> TASK DETAILS: Could you copy out every one of the rows below word for word, without changing anything?

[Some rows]

==================================================

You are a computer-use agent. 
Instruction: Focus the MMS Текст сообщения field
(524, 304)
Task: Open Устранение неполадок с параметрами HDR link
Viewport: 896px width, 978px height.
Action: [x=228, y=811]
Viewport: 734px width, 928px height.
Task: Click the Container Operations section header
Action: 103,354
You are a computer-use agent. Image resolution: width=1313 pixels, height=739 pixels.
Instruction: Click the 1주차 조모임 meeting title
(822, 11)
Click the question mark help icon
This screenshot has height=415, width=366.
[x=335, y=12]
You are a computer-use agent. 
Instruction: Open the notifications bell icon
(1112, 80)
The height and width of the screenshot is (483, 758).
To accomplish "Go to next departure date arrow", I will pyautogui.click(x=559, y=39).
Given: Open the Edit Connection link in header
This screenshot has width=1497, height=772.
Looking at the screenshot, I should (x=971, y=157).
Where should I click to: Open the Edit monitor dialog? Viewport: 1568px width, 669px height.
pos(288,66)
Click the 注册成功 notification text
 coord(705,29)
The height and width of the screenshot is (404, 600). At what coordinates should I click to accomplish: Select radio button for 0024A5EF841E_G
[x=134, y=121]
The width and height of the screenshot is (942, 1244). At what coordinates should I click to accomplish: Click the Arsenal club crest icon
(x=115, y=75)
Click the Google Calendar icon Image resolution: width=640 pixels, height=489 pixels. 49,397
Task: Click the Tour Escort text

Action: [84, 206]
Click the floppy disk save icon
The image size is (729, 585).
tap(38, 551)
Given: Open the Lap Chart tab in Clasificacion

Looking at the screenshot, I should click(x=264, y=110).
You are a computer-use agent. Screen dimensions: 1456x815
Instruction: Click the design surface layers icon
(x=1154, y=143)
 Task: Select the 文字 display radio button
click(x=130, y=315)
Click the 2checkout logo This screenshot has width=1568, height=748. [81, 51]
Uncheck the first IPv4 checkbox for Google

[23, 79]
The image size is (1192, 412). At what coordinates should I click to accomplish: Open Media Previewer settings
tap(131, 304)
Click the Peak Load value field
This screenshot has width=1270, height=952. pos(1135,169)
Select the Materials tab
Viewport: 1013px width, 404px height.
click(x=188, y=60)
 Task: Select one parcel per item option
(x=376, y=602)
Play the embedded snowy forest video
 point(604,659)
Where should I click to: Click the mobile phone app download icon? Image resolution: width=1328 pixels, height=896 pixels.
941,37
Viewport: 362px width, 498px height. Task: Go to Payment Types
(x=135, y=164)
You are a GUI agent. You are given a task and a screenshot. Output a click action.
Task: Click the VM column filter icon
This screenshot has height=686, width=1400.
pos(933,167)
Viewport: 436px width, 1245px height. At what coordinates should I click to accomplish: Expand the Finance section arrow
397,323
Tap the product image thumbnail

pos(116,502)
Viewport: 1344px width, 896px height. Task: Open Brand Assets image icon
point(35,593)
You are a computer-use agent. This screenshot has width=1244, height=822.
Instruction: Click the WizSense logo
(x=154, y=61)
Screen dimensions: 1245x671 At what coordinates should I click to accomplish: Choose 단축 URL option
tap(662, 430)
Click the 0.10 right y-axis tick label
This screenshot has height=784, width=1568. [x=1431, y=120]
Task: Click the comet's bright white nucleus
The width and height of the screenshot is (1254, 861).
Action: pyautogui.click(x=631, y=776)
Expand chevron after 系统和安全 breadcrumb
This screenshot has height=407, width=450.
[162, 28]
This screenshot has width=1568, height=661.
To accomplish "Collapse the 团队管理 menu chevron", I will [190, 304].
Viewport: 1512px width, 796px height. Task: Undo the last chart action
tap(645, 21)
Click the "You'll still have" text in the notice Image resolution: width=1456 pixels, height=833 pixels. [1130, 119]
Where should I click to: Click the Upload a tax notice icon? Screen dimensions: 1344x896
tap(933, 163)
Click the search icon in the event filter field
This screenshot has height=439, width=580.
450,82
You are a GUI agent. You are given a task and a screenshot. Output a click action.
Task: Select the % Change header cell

==================================================

> CORRECT RESPONSE:
You are a computer-use agent. 
Instruction: Focus the MMS Текст сообщения field
(524, 304)
Task: Open Устранение неполадок с параметрами HDR link
Viewport: 896px width, 978px height.
Action: [x=228, y=811]
Viewport: 734px width, 928px height.
Task: Click the Container Operations section header
Action: 103,354
You are a computer-use agent. Image resolution: width=1313 pixels, height=739 pixels.
Instruction: Click the 1주차 조모임 meeting title
(822, 11)
Click the question mark help icon
This screenshot has height=415, width=366.
[x=335, y=12]
You are a computer-use agent. 
Instruction: Open the notifications bell icon
(1112, 80)
The height and width of the screenshot is (483, 758).
To accomplish "Go to next departure date arrow", I will pyautogui.click(x=559, y=39).
Given: Open the Edit Connection link in header
This screenshot has width=1497, height=772.
Looking at the screenshot, I should (x=971, y=157).
Where should I click to: Open the Edit monitor dialog? Viewport: 1568px width, 669px height.
pos(288,66)
Click the 注册成功 notification text
 coord(705,29)
The height and width of the screenshot is (404, 600). At what coordinates should I click to accomplish: Select radio button for 0024A5EF841E_G
[x=134, y=121]
The width and height of the screenshot is (942, 1244). At what coordinates should I click to accomplish: Click the Arsenal club crest icon
(x=115, y=75)
Click the Google Calendar icon Image resolution: width=640 pixels, height=489 pixels. 49,397
Task: Click the Tour Escort text

Action: [84, 206]
Click the floppy disk save icon
The image size is (729, 585).
tap(38, 551)
Given: Open the Lap Chart tab in Clasificacion

Looking at the screenshot, I should click(x=264, y=110).
You are a computer-use agent. Screen dimensions: 1456x815
Instruction: Click the design surface layers icon
(x=1154, y=143)
 Task: Select the 文字 display radio button
click(x=130, y=315)
Click the 2checkout logo This screenshot has width=1568, height=748. [81, 51]
Uncheck the first IPv4 checkbox for Google

[23, 79]
The image size is (1192, 412). At what coordinates should I click to accomplish: Open Media Previewer settings
tap(131, 304)
Click the Peak Load value field
This screenshot has width=1270, height=952. pos(1135,169)
Select the Materials tab
Viewport: 1013px width, 404px height.
click(x=188, y=60)
 Task: Select one parcel per item option
(x=376, y=602)
Play the embedded snowy forest video
 point(604,659)
Where should I click to: Click the mobile phone app download icon? Image resolution: width=1328 pixels, height=896 pixels.
941,37
Viewport: 362px width, 498px height. Task: Go to Payment Types
(x=135, y=164)
You are a GUI agent. You are given a task and a screenshot. Output a click action.
Task: Click the VM column filter icon
This screenshot has height=686, width=1400.
pos(933,167)
Viewport: 436px width, 1245px height. At what coordinates should I click to accomplish: Expand the Finance section arrow
397,323
Tap the product image thumbnail

pos(116,502)
Viewport: 1344px width, 896px height. Task: Open Brand Assets image icon
point(35,593)
You are a computer-use agent. This screenshot has width=1244, height=822.
Instruction: Click the WizSense logo
(x=154, y=61)
Screen dimensions: 1245x671 At what coordinates should I click to accomplish: Choose 단축 URL option
tap(662, 430)
Click the 0.10 right y-axis tick label
This screenshot has height=784, width=1568. [x=1431, y=120]
Task: Click the comet's bright white nucleus
The width and height of the screenshot is (1254, 861).
Action: pyautogui.click(x=631, y=776)
Expand chevron after 系统和安全 breadcrumb
This screenshot has height=407, width=450.
[162, 28]
This screenshot has width=1568, height=661.
To accomplish "Collapse the 团队管理 menu chevron", I will [190, 304].
Viewport: 1512px width, 796px height. Task: Undo the last chart action
tap(645, 21)
Click the "You'll still have" text in the notice Image resolution: width=1456 pixels, height=833 pixels. [1130, 119]
Where should I click to: Click the Upload a tax notice icon? Screen dimensions: 1344x896
tap(933, 163)
Click the search icon in the event filter field
This screenshot has height=439, width=580.
450,82
You are a GUI agent. You are given a task and a screenshot. Output a click action.
Task: Select the % Change header cell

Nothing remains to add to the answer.